An Electrophysiological Study of Visual Function in Infants At Risk for An ASD

Background: Differences in face processing and attentional mechanisms have been found among infants who will later develop autism when compared to typically developing comparison populations (Luyster, et al 2011). Despite these differences it is difficult to determine the precise neural processes that underpin them. While infant studies have investigated later processing (N290/P400 and Nc), it is unknown if differences found in these studies is driven by earlier low-level visual processing differences in high-risk groups. The P1 component reflects the visual processing stream and visual cortex, and is used clinically as a measure of visual function.

Objectives: To date we focused on examining the P1 component, the first positive deflection in the visual ERP, in a population of infants with a known single gene defect who are at elevated risk for developing an ASD– specifically, those diagnosed with Tuberous Sclerosis Complex (TSC) with 40-50% receiving an ASD diagnosis.  In the next set of analyses we look to expand our analysis of the PI component to another at-risk group of infants who are high-risk for developing autism by proxy of having an older sibling diagnosed with an autism spectrum disorder. These infants are expected to have a positive ASD diagnosis at a rate of 1:5.The objective is to investigate the functional significance of the P1 in two groups of high-risk infants.

Methods: Infants were presented with visual stimuli of faces (mother/stranger). For the existing analysis we evaluated the P1 data from 45 infants, aged 12-36 months and age-matched between 3 groups [control; TSC- (no comorbid ASD diagnosis); TSC+ (comorbid ASD diagnosis)]. For our further analyses we will evaluate the data from infants, aged 12-36 months who participate in the Infant Sibling Project taking place at Boston University and Children’s Hospital.

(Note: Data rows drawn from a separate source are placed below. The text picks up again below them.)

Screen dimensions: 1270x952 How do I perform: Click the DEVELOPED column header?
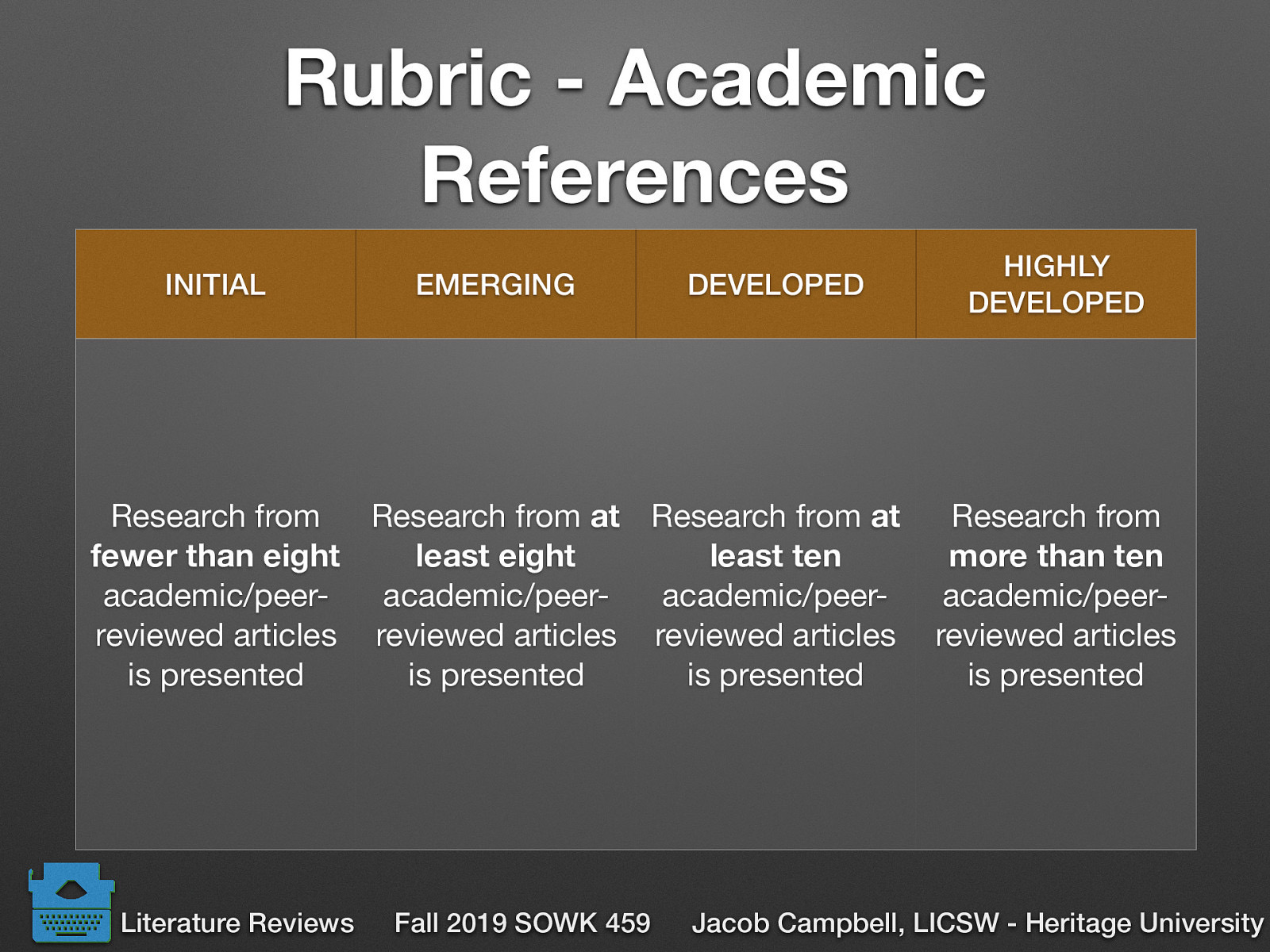776,284
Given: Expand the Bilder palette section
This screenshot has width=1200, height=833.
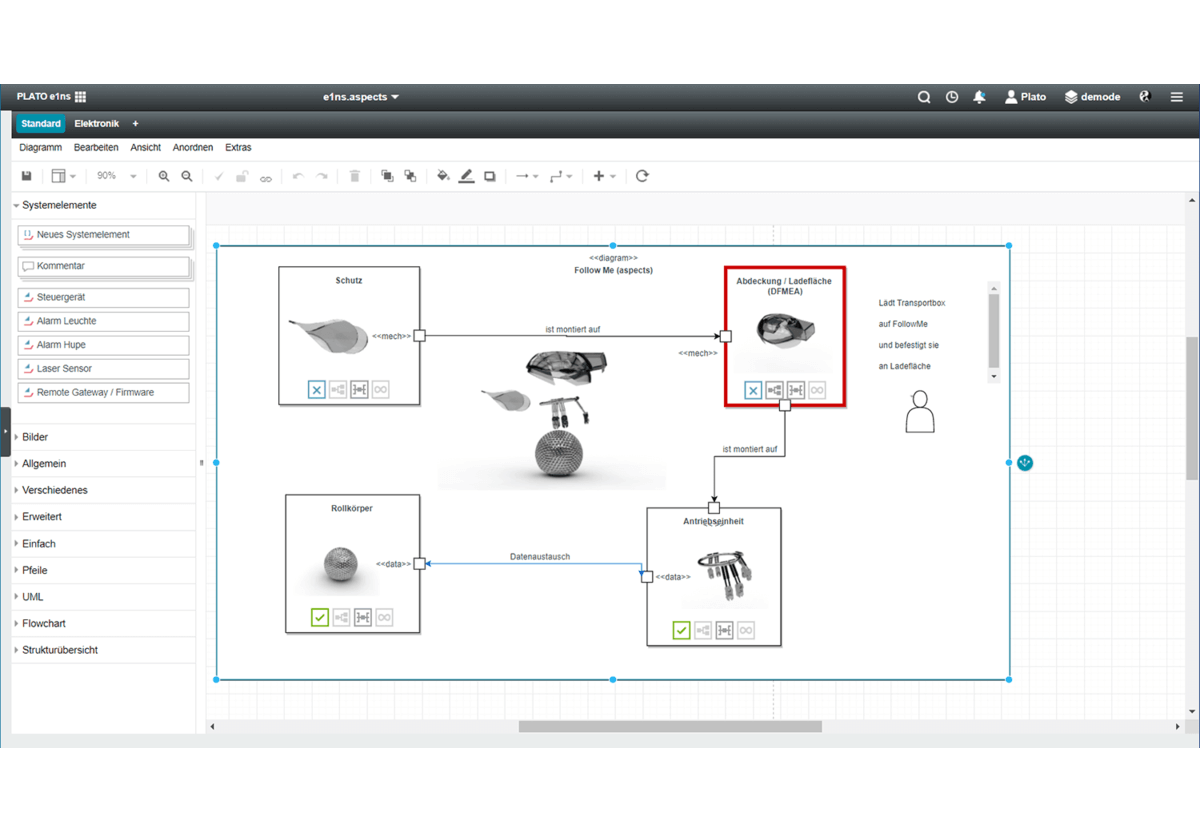Looking at the screenshot, I should click(x=35, y=437).
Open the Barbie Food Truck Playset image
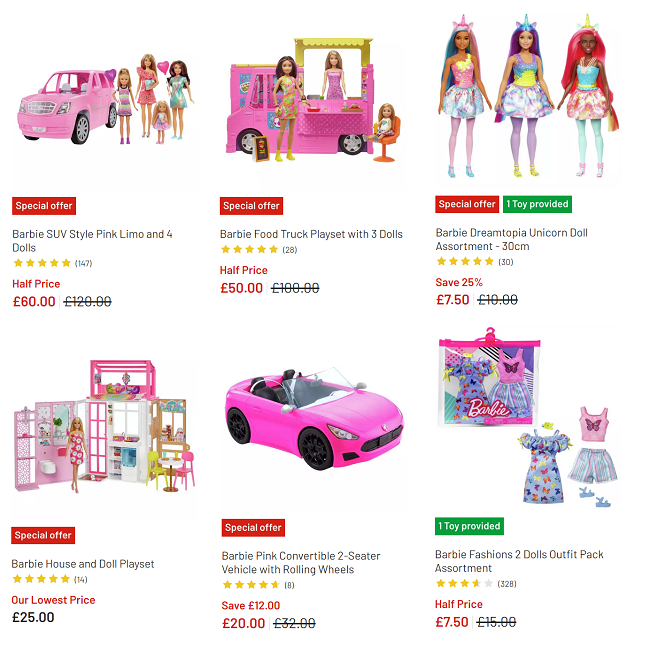Image resolution: width=650 pixels, height=653 pixels. tap(313, 100)
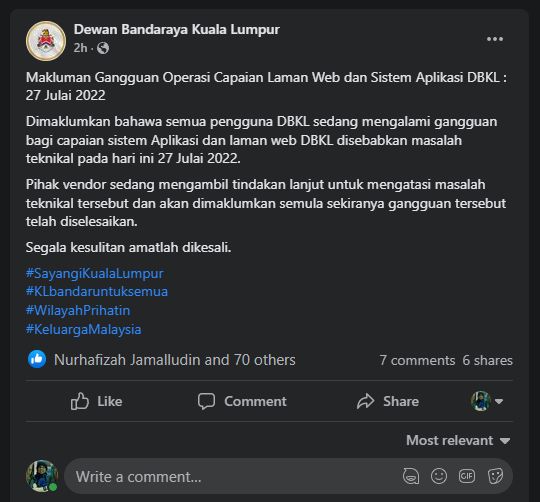Open the #SayangiKualaLumpur hashtag
This screenshot has height=502, width=540.
click(x=95, y=273)
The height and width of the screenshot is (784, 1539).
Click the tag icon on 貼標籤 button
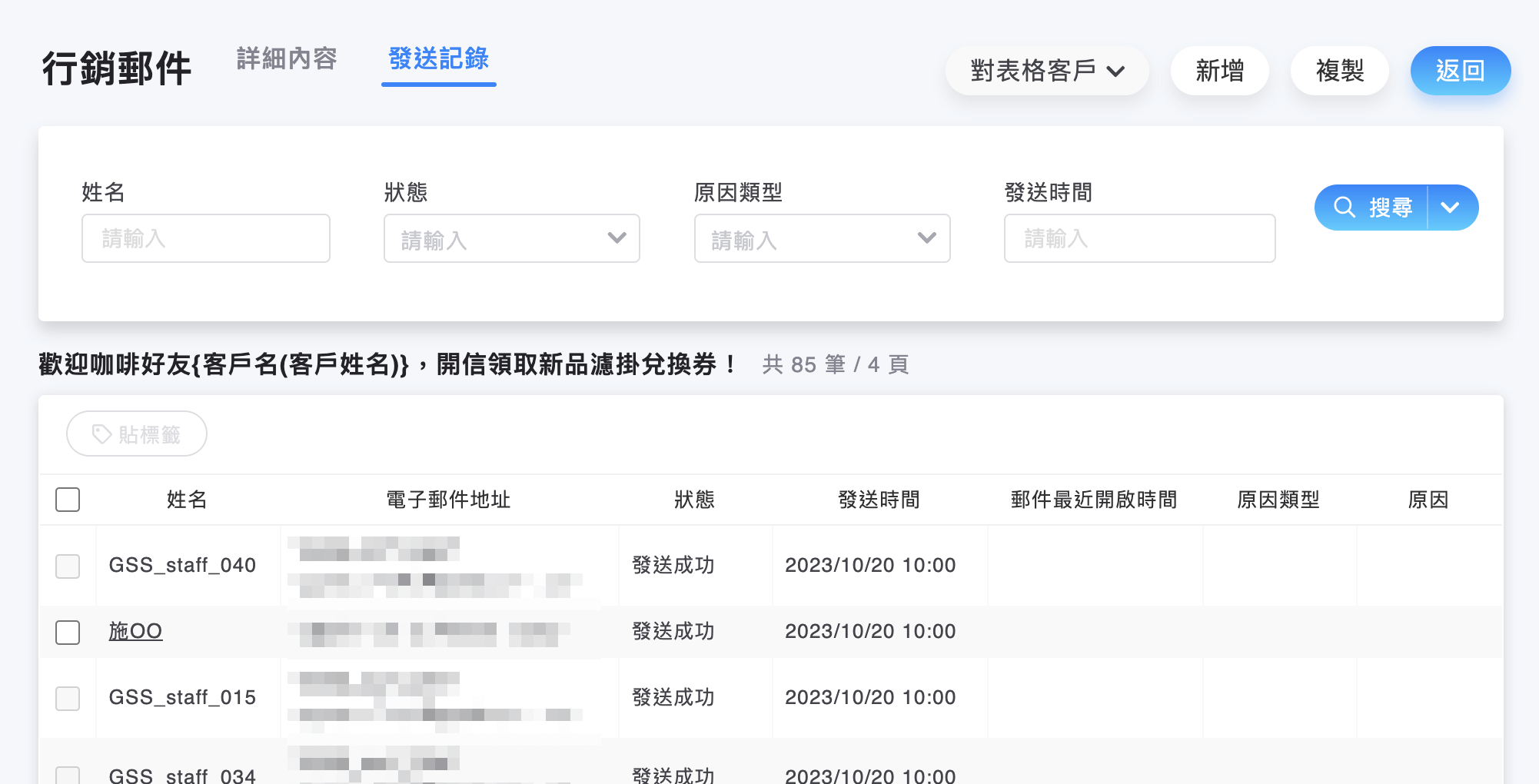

Results: For the TSC analyses, a repeated measures analysis of P1 amplitude and diagnosis group revealed that the P1 amplitude was larger for infants with TSC who have a comorbid ASD diagnosis than infants with TSC with no comorbid diagnosis, or controls. This finding suggests that early visual function may be impaired in children who go on to develop ASD.

Conclusions: Based upon the differentiation of the P1 between the TSC at-risk group with a positive outcome and those without, we anticipate similar findings among our high-risk infant sibling population. If the high risk infant sibling groups [HRA- (no ASD diagnosis at outcome age); HRA+ (positive ASD diagnosis at outcome age)] show similar findings to the previous analysis, a greater P1 response in the HRA+ group, this will further the evidence that early visual processing may be impaired in at-risk infants who go on to develop ASD.